I\'m having serious problems with string-handling. As my problems are rather hard to describe, I will start with some demo code reproducing them:
Dim s1 As S
I changed the variable names for clarity:
Dim myChars(30) As Char
myChars(0) = "h"c ' cannot convert string to char
myChars(1) = "i"c ' under option strict (narrowing)
Dim myStrA As New String(myChars)
Dim myStrB As String = CStr(myChars)
The short answer is this:
Under the hood, strings are character arrays. The last 2 lines both create a string one using NET code, the other a VB function. The thing is that, although the array has 31 elements, only 2 were initialized:
The rest are null/Nothing, which for a Char means Chr(0) or NUL. Since NUL is used to mark the end of a String, only the characters up to that NUL will print in the Console, MessageBox etc. Text appended to the string will not display either.
Concepts
Since the strings above are created directly from a char array, the length is that of the original array. The Nul is a valid char so they get added to the string:
Console.WriteLine(myStrA.Length) ' == 31
So, why doesn't Trim remove the nul characters? MSDN (and Intellisense) tells us:
[Trim] Removes all leading and trailing white-space characters from the current String object.
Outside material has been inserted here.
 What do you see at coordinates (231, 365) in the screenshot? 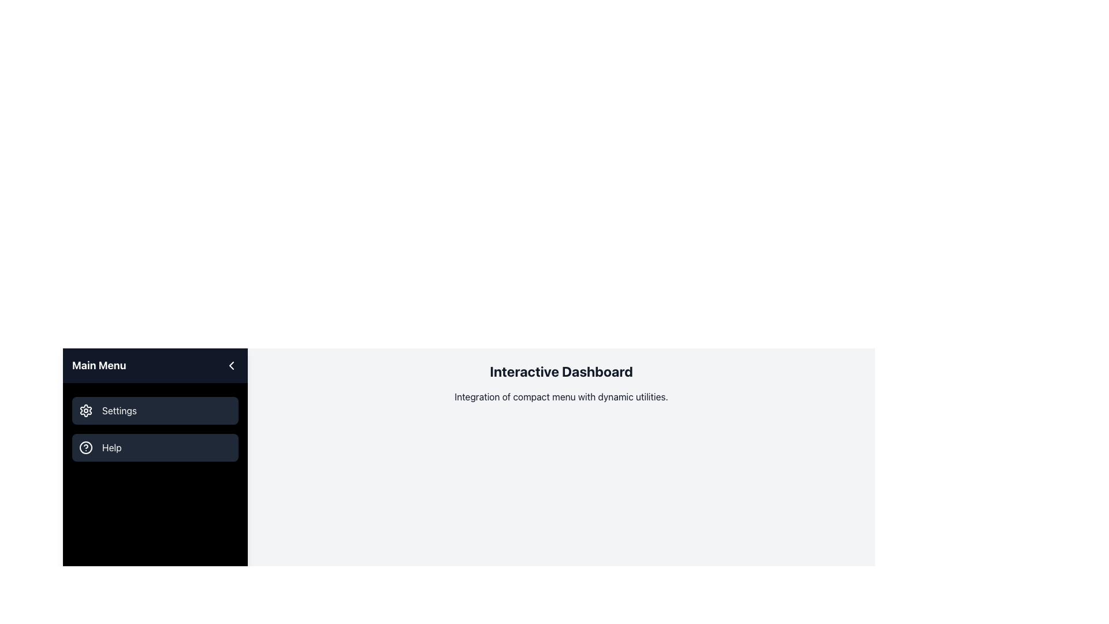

The trailing null/Chr(0) characters are not white-space like Tab, Lf, Cr or Space, but is a control character.
However, String.Trim has an overload which allows you to specify the characters to remove:
myStrA = myStrA.Trim(Convert.ToChar(0))
' using VB namespace constant
myStrA = myStrA.Trim( Microsoft.VisualBasic.ControlChars.NullChar)
You can specify multiple chars:
' nuls and spaces:
myStrA = myStrA.Trim(Convert.ToChar(0), " "c)
Strings can be indexed / iterated as a char array:
For n As Int32 = 0 To myStrA.Length
Console.Write("{0} is '{1}'", n, myStrA(n)) ' or myStrA.Chars(n)
Next
0 is 'h'
1 is 'i'
2 is '
(The output window will not even print the trailing CRLF.) You cannot change the string's char array to change the string data however:
myStrA(2) = "!"c
This will not compile because they are read-only.